#### WORK REQUIRED
Keeping every word in place, write out the entries that come next.

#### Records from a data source
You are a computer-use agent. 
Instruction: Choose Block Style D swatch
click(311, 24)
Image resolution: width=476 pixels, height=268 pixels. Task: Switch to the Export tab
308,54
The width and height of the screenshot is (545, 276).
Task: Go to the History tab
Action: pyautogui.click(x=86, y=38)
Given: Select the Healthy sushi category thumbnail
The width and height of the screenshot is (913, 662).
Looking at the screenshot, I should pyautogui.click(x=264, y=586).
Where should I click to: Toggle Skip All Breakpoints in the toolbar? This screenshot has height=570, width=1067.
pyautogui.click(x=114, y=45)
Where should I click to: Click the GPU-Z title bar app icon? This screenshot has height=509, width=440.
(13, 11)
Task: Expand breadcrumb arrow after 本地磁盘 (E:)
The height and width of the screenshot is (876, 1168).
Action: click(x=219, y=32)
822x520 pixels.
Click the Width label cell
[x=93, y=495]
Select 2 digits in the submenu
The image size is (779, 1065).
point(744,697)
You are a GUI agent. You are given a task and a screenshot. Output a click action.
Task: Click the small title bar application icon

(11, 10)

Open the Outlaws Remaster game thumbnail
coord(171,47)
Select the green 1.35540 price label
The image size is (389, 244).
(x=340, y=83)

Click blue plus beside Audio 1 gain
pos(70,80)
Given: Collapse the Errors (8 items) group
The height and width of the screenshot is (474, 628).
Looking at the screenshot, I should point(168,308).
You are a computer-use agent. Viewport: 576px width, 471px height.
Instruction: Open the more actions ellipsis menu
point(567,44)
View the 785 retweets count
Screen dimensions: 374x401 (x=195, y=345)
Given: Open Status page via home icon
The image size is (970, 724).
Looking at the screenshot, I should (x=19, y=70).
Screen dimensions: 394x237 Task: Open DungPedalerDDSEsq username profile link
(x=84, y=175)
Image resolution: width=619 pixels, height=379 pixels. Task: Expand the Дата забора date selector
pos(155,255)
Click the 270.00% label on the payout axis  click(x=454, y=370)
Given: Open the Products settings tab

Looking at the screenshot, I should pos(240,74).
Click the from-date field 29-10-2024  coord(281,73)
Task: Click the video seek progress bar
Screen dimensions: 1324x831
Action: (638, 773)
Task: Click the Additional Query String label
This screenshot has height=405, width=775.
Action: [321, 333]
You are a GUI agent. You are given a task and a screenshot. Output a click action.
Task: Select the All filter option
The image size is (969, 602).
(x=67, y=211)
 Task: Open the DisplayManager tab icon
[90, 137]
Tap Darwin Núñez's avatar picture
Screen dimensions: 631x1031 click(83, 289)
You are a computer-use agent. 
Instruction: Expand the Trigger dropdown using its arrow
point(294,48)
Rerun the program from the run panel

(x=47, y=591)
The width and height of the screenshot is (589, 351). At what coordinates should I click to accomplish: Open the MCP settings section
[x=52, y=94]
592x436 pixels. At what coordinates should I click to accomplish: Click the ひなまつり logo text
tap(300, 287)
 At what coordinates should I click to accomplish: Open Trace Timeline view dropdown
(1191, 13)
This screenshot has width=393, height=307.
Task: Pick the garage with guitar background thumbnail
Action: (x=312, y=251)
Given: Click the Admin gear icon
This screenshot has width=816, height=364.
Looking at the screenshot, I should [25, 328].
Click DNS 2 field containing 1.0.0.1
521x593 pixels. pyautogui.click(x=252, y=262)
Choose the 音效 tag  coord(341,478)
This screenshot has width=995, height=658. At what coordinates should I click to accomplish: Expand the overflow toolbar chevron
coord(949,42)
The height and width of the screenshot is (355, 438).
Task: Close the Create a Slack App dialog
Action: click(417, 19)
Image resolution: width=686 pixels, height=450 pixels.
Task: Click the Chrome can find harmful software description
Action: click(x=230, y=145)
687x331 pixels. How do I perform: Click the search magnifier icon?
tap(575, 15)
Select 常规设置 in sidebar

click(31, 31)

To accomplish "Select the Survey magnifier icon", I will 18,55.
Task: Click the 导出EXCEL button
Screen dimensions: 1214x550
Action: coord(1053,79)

#### TASK ANSWER
You are a computer-use agent. 
Instruction: Choose Block Style D swatch
click(311, 24)
Image resolution: width=476 pixels, height=268 pixels. Task: Switch to the Export tab
308,54
The width and height of the screenshot is (545, 276).
Task: Go to the History tab
Action: pyautogui.click(x=86, y=38)
Given: Select the Healthy sushi category thumbnail
The width and height of the screenshot is (913, 662).
Looking at the screenshot, I should pyautogui.click(x=264, y=586).
Where should I click to: Toggle Skip All Breakpoints in the toolbar? This screenshot has height=570, width=1067.
pyautogui.click(x=114, y=45)
Where should I click to: Click the GPU-Z title bar app icon? This screenshot has height=509, width=440.
(13, 11)
Task: Expand breadcrumb arrow after 本地磁盘 (E:)
The height and width of the screenshot is (876, 1168).
Action: click(x=219, y=32)
822x520 pixels.
Click the Width label cell
[x=93, y=495]
Select 2 digits in the submenu
The image size is (779, 1065).
point(744,697)
You are a GUI agent. You are given a task and a screenshot. Output a click action.
Task: Click the small title bar application icon

(11, 10)

Open the Outlaws Remaster game thumbnail
coord(171,47)
Select the green 1.35540 price label
The image size is (389, 244).
(x=340, y=83)

Click blue plus beside Audio 1 gain
pos(70,80)
Given: Collapse the Errors (8 items) group
The height and width of the screenshot is (474, 628).
Looking at the screenshot, I should point(168,308).
You are a computer-use agent. Viewport: 576px width, 471px height.
Instruction: Open the more actions ellipsis menu
point(567,44)
View the 785 retweets count
Screen dimensions: 374x401 (x=195, y=345)
Given: Open Status page via home icon
The image size is (970, 724).
Looking at the screenshot, I should (x=19, y=70).
Screen dimensions: 394x237 Task: Open DungPedalerDDSEsq username profile link
(x=84, y=175)
Image resolution: width=619 pixels, height=379 pixels. Task: Expand the Дата забора date selector
pos(155,255)
Click the 270.00% label on the payout axis  click(x=454, y=370)
Given: Open the Products settings tab

Looking at the screenshot, I should pos(240,74).
Click the from-date field 29-10-2024  coord(281,73)
Task: Click the video seek progress bar
Screen dimensions: 1324x831
Action: (638, 773)
Task: Click the Additional Query String label
This screenshot has height=405, width=775.
Action: [321, 333]
You are a GUI agent. You are given a task and a screenshot. Output a click action.
Task: Select the All filter option
The image size is (969, 602).
(x=67, y=211)
 Task: Open the DisplayManager tab icon
[90, 137]
Tap Darwin Núñez's avatar picture
Screen dimensions: 631x1031 click(83, 289)
You are a computer-use agent. 
Instruction: Expand the Trigger dropdown using its arrow
point(294,48)
Rerun the program from the run panel

(x=47, y=591)
The width and height of the screenshot is (589, 351). At what coordinates should I click to accomplish: Open the MCP settings section
[x=52, y=94]
592x436 pixels. At what coordinates should I click to accomplish: Click the ひなまつり logo text
tap(300, 287)
 At what coordinates should I click to accomplish: Open Trace Timeline view dropdown
(1191, 13)
This screenshot has width=393, height=307.
Task: Pick the garage with guitar background thumbnail
Action: (x=312, y=251)
Given: Click the Admin gear icon
This screenshot has width=816, height=364.
Looking at the screenshot, I should [25, 328].
Click DNS 2 field containing 1.0.0.1
521x593 pixels. pyautogui.click(x=252, y=262)
Choose the 音效 tag  coord(341,478)
This screenshot has width=995, height=658. At what coordinates should I click to accomplish: Expand the overflow toolbar chevron
coord(949,42)
The height and width of the screenshot is (355, 438).
Task: Close the Create a Slack App dialog
Action: click(417, 19)
Image resolution: width=686 pixels, height=450 pixels.
Task: Click the Chrome can find harmful software description
Action: click(x=230, y=145)
687x331 pixels. How do I perform: Click the search magnifier icon?
tap(575, 15)
Select 常规设置 in sidebar

click(31, 31)

To accomplish "Select the Survey magnifier icon", I will 18,55.
Task: Click the 导出EXCEL button
Screen dimensions: 1214x550
Action: coord(1053,79)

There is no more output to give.